Ao ler a reportagem de GaúchaZH sobre o dia em que o estivador aposentado e guardador de carros João Carlos dos Santos, 70 anos, visitou a 65ª Feira do Livro, na Praça da Alfândega, em Porto Alegre, e comprou uma obra pela primeira vez, Ana Cecília Romeu não conteve a emoção. O livro escolhido por Santos era um dos escritos por ela.
Junto com o grupo do Programa de Alfabetização de Adultos do Centro de Integração Empresa-Escola (CIEE), do qual faz parte há um ano, Santos foi à Feira na tarde de terça-feira (5). A reportagem foi publicada em GaúchaZH e na edição de Zero Hora desta quarta (6).
Na mesma hora da leitura, Ana Cecília deixou uma mensagem na própria reportagem online: "Estou emocionada e feliz que João Carlos escolheu o livro que escrevi, Janela da Poesia, como um de seus primeiros livros! Já faço com o livro uma dinâmica com crianças; vou preparar uma para adultos! Obrigada, João, espero que goste do livro!".
Nesta quarta-feira, ela, que é publicitária, arquiteta, artista plástica e escritora, moradora de Viamão, contatou as professoras do CIEE para planejar um encontro com o novo leitor. A meta é organizar ainda neste ano uma oficina que envolverá Santos e os demais alunos do Programa. A ideia foi aprovada pela equipe, resta apenas encontrarem uma data.
À reportagem, Ana Cecília revelou ter lido a notícia e não conteve o choro ao ver que o livro dela era o primeiro da vida de Santos.
— Este livro foi direcionado para crianças de até o quarto ano do Ensino Fundamental. Saber que ele também chegou a adultos que estão descobrindo o mundo das letras me ajuda muito. É como se eu partisse para ser uma escritora melhor. Agora, quero também trabalhar com adultos que estão se alfabetizando — disse, emocionada.
Por meio da reportagem, ela deixou uma mensagem a Santos e aos demais estudantes:
— Leiam muito!
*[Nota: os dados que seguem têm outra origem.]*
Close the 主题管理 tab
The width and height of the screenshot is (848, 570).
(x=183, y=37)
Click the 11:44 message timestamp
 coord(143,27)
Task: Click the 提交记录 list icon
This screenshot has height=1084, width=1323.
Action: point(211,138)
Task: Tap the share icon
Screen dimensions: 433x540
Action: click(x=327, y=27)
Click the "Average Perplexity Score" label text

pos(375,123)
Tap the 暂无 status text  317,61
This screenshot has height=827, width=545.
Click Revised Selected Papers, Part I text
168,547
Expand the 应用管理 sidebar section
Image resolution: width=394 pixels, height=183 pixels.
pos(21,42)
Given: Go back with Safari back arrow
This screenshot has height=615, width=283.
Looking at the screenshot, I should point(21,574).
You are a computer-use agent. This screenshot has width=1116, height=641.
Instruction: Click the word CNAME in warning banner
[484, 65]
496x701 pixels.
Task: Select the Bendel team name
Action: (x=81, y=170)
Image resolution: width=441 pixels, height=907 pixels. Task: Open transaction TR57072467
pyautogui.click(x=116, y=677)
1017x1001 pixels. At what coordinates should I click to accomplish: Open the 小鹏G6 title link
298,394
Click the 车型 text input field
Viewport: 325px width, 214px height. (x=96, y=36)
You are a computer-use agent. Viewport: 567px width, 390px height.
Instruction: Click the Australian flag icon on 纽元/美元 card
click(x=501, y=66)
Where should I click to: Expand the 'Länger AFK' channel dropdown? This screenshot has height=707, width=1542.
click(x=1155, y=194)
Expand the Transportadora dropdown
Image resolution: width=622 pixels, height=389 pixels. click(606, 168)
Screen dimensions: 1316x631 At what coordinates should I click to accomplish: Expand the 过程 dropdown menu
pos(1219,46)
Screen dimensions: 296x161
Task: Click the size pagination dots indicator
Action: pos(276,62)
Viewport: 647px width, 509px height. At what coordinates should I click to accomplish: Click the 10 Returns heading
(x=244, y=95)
A leitura faz a gente pensar, sonhar e nos dá uma vida nova! Ficamos mais espertos, teremos mais assuntos. É um mundo que se abre, Seu João. Estou muito orgulhosa do senhor. Em breve, vamos nos conhecer e aprenderei muito com vocês.
Animado com a repercussão da reportagem, Santos não conteve a surpresa ao saber pela repórter a nova notícia:
— Eu estava gastando umas letras aqui, começando a ler A Lagoa Azul, e você me dá mais esta emoção! Que honra será conversar com a escritora! — comentou Santos.
Até 2018, o aposentado não sabia ler o próprio nome. Na infância, desistiu dos estudos na 1ª série do Ensino Fundamental para ajudar a mãe, Inês, recém viúva, no sustento da família. Antes dos 10, já trabalhava na construção civil. Ele nunca deixou de querer voltar a estudar. No ano passado, ao comentar o fato com um cliente do estacionamento do Mercado Público (local onde cuida de carros aos sábados e domingos), foi incentivado por ele a procurar as aulas gratuitas do CIEE. Do cliente, de quem ele não sabe o nome, ainda ganhou cadernos, caneta e lápis. Desde então, Santos nunca mais parou de estudar.